The top tax rate is currently 35 percent and is scheduled to rise to 39.6 percent in 2011. The commission would cut that rate to between 23 and 28 percent, while shaving between seven and nine points off the corporate rate.
The commission does propose taxing capital gains and dividends as ordinary income, a move that would result in a higher liability for the wealthy. It also eliminates some corporate tax breaks. But those losses for top earners would be more than offset by their tax cuts.
The commission also addresses Social Security, though the program does not contribute to the deficit and, in fact, is running a multi-trillion dollar surplus. The commissioners would raise the full retirement age to 69 gradually and the early retirement age to 64.

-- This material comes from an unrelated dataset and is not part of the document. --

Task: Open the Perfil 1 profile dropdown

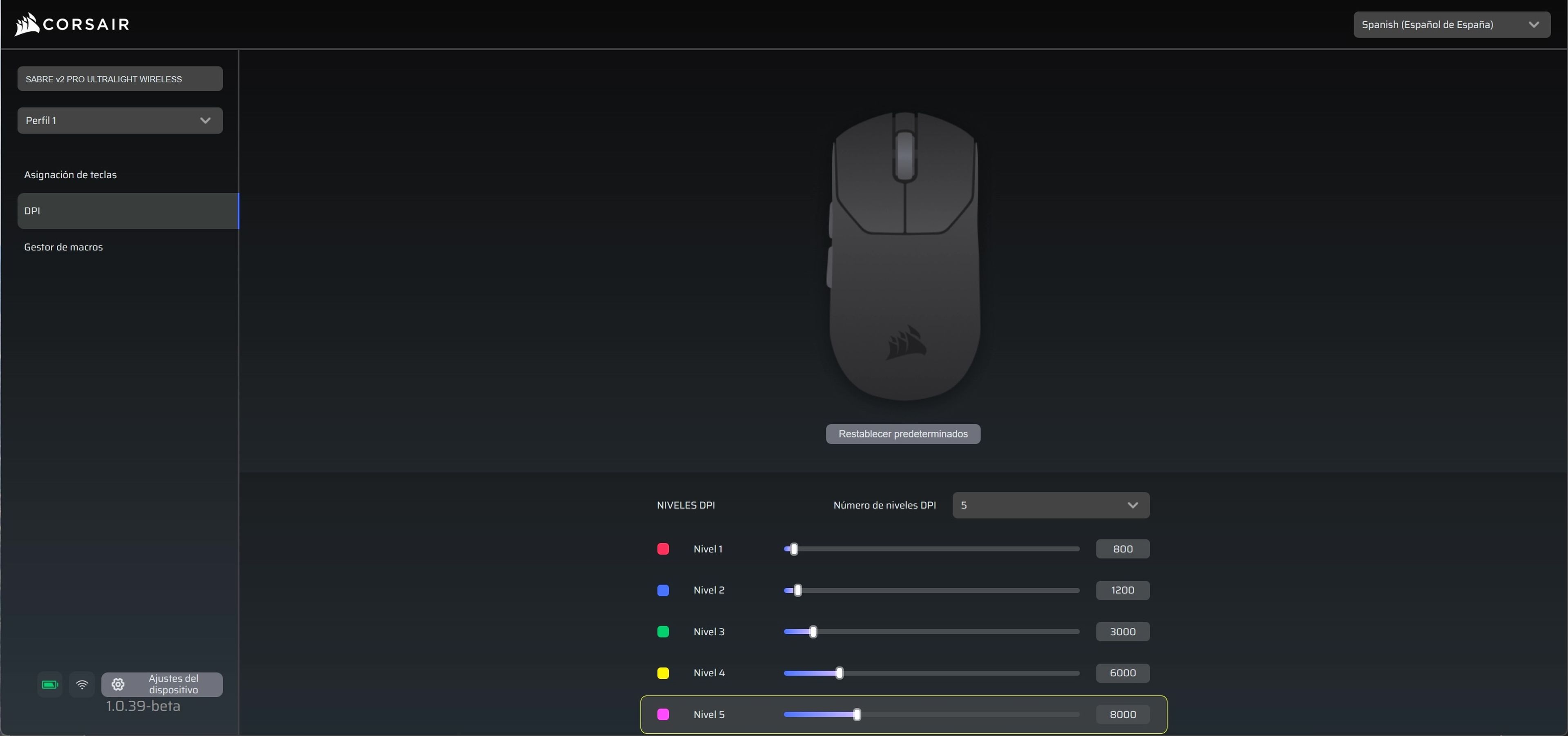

Social Security would be tilted toward a welfare program rather than a social insurance system if the commission's recommendation to provide poorer seniors with a "special minimum benefit" is enacted into the law.
The commission also proposes medical malpractice reform, a long-term goal of the GOP.
The commission had been scheduled to vote on the proposal as required by law on Wednesday, but the vote has been pushed to Friday, suggesting that the commissioners lack the 14 of 18 votes needed to approve it. Some conservatives intend to oppose the bill, including Rep. Paul Ryan (R-Wisc.), who is widely respected on fiscal issues by his House colleagues.
Sources close to members of the commission say that the proposal is virtually certain to be voted down and that President Obama has not been engaged with the process or deliberations.
Sen. Kent Conrad (D-N.D.), chairman of the Senate Budget Committee, said Wednesday that he doesn't agree with everything in the report but will vote to support it. "I don't like everything in this package, but I like even less where our country is headed without it. It would be much easier to say no and to oppose this plan. I certainly would have done some things differently if I were writing it myself. But you can't have everything you want," he said.
House Budget Committee Chairman John Spratt (D-S.C.), who lost election in November, indicated in his comments to the commission that he'd also support it, but didn't come flat-out and say he would vote yes. "I think we should keep this process moving forward," he said, suggesting that if it failed the issue wouldn't be dealt with for years to come.